No lists of subcontractors, procurement records, or environmental assessments have appeared in federal databases. Bloszies said this opacity undermines public confidence in civic architecture.

“Architects have a duty to society, not just to our clients, to make sure we’re not putting a stain on the urban fabric,” he said. “Great projects can come from public review, but skipping those steps rarely ends well.”

A symbol altered forever

The president’s decision to expand the project to $300 million without an appropriation from Congress has further blurred the lines of federal oversight, he said.
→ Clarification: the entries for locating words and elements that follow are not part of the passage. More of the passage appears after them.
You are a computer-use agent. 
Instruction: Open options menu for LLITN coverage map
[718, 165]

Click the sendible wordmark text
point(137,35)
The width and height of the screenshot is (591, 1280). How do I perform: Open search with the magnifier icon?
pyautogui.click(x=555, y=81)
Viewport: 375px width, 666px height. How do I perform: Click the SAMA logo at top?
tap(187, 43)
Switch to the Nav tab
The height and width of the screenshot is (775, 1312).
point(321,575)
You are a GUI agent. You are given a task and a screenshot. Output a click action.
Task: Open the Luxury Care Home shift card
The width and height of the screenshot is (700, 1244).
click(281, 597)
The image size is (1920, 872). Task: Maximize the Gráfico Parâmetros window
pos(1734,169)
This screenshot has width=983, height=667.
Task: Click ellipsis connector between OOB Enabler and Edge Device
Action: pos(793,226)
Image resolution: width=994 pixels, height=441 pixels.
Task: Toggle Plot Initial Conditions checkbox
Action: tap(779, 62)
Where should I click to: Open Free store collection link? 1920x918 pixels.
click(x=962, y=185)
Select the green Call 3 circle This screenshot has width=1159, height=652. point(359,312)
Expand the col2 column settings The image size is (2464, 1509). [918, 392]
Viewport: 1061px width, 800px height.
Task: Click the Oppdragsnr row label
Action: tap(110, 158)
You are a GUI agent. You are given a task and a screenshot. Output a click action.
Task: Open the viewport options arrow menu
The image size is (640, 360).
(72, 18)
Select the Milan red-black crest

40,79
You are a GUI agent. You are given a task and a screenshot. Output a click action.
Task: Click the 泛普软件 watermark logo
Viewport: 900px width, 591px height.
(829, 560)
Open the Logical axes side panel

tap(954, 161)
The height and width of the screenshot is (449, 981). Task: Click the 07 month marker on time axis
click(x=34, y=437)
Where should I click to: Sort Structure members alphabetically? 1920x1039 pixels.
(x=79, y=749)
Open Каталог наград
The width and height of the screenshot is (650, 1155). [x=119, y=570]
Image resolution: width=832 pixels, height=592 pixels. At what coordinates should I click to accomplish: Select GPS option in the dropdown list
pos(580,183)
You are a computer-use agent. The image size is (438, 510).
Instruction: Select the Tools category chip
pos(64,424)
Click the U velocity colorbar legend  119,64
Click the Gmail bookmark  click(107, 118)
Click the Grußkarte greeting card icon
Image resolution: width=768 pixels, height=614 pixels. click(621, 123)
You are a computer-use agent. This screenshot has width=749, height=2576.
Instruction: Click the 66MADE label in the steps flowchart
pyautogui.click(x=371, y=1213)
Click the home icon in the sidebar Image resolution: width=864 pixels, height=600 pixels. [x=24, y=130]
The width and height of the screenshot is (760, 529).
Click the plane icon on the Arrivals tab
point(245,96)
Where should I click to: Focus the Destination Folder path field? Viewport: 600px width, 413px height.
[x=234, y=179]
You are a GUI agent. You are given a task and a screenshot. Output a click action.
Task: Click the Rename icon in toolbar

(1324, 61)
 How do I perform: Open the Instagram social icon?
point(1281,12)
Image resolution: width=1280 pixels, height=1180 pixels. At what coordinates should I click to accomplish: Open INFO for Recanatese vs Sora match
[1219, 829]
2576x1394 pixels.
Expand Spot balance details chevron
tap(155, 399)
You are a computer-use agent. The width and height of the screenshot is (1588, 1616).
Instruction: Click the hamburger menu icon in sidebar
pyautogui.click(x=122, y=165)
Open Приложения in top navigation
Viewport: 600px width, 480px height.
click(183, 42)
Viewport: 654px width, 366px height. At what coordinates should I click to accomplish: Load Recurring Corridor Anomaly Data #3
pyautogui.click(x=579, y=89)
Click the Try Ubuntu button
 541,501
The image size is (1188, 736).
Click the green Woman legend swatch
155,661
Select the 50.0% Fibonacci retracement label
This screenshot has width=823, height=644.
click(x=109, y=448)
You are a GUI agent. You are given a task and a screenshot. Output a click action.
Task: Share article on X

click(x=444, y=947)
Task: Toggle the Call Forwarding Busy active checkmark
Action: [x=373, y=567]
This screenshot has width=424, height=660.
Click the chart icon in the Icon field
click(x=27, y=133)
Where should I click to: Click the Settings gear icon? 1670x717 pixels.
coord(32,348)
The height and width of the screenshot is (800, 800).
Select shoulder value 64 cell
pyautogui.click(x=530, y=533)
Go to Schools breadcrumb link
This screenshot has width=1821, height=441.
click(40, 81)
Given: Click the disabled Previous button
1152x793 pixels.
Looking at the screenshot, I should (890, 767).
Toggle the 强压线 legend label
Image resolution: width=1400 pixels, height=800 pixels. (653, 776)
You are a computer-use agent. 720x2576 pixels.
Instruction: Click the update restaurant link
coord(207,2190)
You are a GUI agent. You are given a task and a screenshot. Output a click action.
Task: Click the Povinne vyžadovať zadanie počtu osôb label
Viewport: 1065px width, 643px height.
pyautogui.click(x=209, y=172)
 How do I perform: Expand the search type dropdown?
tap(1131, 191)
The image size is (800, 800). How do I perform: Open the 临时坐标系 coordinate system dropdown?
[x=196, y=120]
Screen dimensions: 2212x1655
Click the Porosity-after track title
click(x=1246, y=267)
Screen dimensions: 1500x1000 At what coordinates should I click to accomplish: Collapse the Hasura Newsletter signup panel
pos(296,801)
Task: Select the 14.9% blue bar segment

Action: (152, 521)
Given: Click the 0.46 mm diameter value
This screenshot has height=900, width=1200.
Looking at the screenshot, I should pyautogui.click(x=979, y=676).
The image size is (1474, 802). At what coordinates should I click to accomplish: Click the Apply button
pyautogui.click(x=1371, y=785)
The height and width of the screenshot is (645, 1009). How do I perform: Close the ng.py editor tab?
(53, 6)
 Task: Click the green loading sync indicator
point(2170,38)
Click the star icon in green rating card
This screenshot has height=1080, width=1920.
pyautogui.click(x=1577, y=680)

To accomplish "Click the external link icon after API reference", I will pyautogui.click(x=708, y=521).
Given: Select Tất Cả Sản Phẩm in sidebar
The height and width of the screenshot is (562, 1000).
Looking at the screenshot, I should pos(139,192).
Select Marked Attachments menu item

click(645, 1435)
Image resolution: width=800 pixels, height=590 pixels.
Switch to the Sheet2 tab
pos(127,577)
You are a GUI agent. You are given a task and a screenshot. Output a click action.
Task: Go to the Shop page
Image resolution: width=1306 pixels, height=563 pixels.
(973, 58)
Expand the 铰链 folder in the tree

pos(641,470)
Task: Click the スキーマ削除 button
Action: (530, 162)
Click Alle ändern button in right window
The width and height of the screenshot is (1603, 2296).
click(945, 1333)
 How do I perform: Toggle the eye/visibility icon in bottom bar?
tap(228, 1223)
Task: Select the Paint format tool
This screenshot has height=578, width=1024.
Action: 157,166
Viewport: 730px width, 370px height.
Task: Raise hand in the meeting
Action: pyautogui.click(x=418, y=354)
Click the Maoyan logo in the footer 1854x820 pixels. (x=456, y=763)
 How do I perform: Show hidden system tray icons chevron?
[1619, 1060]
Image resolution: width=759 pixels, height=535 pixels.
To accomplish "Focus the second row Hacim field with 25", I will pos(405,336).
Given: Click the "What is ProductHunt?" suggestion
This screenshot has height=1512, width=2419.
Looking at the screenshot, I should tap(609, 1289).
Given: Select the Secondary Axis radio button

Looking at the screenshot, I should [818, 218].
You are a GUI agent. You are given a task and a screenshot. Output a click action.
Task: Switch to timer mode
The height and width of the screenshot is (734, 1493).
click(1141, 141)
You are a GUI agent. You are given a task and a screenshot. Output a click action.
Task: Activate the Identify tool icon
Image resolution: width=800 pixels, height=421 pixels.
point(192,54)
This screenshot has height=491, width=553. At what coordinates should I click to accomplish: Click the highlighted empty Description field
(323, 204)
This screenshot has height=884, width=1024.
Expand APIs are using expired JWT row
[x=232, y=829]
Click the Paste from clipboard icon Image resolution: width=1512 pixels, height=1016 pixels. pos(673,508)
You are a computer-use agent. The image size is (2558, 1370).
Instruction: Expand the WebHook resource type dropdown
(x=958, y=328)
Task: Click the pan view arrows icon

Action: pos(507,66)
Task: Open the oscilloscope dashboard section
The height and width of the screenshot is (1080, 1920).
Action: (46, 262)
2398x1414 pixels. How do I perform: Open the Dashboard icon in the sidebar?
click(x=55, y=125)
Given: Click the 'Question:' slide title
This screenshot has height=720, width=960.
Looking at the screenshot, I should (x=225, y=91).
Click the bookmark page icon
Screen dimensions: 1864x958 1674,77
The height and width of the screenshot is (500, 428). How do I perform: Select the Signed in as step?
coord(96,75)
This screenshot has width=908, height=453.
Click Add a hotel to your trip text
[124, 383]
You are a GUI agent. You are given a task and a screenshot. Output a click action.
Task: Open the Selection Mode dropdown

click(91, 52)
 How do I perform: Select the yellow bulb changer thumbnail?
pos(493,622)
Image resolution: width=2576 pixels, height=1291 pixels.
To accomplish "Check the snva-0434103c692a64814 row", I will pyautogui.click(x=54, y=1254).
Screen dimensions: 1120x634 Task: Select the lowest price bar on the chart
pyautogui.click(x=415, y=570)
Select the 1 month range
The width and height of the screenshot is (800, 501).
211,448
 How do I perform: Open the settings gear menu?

Bloszies, who added: “And now Congress isn’t even in session, so there’s no effective check.”

He called the move “unprecedented and deeply troubling,” warning that what was once framed as an architectural improvement now risks becoming a monument to personal vanity.

The demolition of the East Wing, originally added under Franklin D. Roosevelt and renovated during the Truman Reconstruction, transforms the project into one of the most complex and high-security reconstructions in United States history.

Beyond its symbolism, the company is now presented as a testament to engineering control, preservation compliance and political restraint within the nation’s most heavily guarded work zone.

“He’s going overboard and doing whatever he wants,” Bloszies said of Trump. “What bothers me the most is that the buildings that are being demolished have no voice for themselves … and it’s unfair that anyone can act on them without accountability.”